American Alpine Jounrna and Accidents in North American Climbing

Lobuje East (6,119m), Southwest Face, Night Terror

Asia, Nepal, Mahalangur Himal Khumbu Section

  • Climbs And Expeditions
  • Author: Joel Kauffman
  • Climb Year: N/A
  • Publication Year: 2011

On October 29, Jared Vilhauer and I started up what we believe to be a previously unclimbed ice line on the southwest face of Lobuje East. We'd spotted it while making day hikes toward the Cho La (pass). Ice in the back of a prominent weakness caught our attention.

We woke at midnight and were soon ascending a moraine that gave out onto scree-covered ice, which we climbed to gain recently revealed, glacier-polished bedrock. Jared drew the first pitch, which earned the nickname “sparky.” After pounding in a Lost Arrow and a stopper, he locked off on a left tool torqued in a crack, and reached high with the right. The right tool raked and bounced off a ledge covered in a veneer of ice and loose rocks; at the same time his feet skated off the polish and showered me with sparks. This was the first M7 pitch and a great warm-up.

Above, glacial slopes rose at 50-60°. We climbed simultaneously up runnels, running out of ice screws on three occasions and having to set belays. Making a rightward rising traverse, we covered ca 300m before arriving at the base of the weakness. I took the mixed entry pitch, which was characterized by great stemming on relatively good granite with sufficient protection. The next pitch was steep WI5+ with a chandelier of stalactites. It was delicate; Jared avoided placing screws in the hollow curtain.

A few steps of moderate ice gave way to steep mixed climbing on marginal rock. In order to protect the M5 crux, I had to use tied-off stubby ice screws and a Camalot 4. Above, a nine-meter-wide snow couloir gave a good opportunity to stop for a second brew. We made two liters of water and a liter of soup while watching the sun set. We were now about six hours behind schedule.
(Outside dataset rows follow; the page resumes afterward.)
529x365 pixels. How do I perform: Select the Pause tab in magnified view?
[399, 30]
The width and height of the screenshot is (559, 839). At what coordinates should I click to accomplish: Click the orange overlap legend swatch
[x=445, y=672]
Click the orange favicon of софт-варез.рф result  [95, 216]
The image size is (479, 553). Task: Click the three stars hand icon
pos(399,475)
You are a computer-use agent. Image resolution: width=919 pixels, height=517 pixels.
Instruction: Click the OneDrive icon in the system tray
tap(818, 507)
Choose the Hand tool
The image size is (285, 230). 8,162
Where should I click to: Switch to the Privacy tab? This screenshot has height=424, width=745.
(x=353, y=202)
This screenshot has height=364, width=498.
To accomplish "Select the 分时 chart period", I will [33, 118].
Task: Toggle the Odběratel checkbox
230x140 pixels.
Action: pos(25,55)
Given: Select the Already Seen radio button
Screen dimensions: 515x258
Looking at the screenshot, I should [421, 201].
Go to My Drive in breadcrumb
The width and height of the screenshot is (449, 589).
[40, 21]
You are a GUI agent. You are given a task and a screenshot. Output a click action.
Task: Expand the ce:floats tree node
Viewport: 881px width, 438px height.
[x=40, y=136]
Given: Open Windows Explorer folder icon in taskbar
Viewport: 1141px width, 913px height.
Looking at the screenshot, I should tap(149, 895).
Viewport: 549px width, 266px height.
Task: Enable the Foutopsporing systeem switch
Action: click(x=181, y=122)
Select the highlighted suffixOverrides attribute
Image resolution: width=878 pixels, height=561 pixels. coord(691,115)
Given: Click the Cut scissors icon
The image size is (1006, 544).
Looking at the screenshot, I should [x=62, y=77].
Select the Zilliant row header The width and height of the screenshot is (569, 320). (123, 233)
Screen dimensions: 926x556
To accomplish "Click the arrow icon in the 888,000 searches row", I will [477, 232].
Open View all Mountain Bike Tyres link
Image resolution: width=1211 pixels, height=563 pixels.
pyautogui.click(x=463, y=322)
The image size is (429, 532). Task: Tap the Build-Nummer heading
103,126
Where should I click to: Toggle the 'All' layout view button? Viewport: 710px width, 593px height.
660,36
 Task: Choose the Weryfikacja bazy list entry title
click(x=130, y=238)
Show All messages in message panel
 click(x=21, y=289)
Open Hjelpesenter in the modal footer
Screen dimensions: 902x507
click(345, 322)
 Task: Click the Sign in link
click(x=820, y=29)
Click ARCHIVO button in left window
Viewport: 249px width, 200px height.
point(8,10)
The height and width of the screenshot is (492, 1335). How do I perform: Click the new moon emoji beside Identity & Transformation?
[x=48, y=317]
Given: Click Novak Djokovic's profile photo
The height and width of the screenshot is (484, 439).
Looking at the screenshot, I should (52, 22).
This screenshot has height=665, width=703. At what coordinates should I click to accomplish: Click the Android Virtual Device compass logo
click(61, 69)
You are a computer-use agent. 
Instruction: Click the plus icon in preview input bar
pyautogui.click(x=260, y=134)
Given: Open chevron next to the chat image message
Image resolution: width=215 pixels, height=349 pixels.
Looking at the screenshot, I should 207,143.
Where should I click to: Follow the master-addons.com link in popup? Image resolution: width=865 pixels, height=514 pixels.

Jared continued on snow and AI3; I followed when the rope came tight. We dead-ended just below the ridge and traversed three short pitches to the right. It turned midnight while Jared was leading 65m of AI4 in runnels on the upper west face; we had already begun nodding off at belays. When Jared handed over the lead two hours later, we both thought it was no more than 40m to the ridge. I climbed 20m of AI4 before entering a 20m horizontal tunnel under a cornice. At the end I dug a snow bollard and draped the ropes over it before climbing onto the ridge. The crest rose as far as I could see; the snow was like sand inside an hourglass, only lighter. After 2½ hours I reached a flat spot on the ridge and dug a hole. I sat on my pack and put Jared on a hip belay. This was the first flat spot since leaving our high camp 27 hours earlier. From here it was a short distance over similar snow to the true summit. It was 4:30 a.m. and pitch black as we snapped one photo before simul-climbing along the ridge and down the normal route. We named the line Night Terror (VI AI4 M7 WI5+ 85°).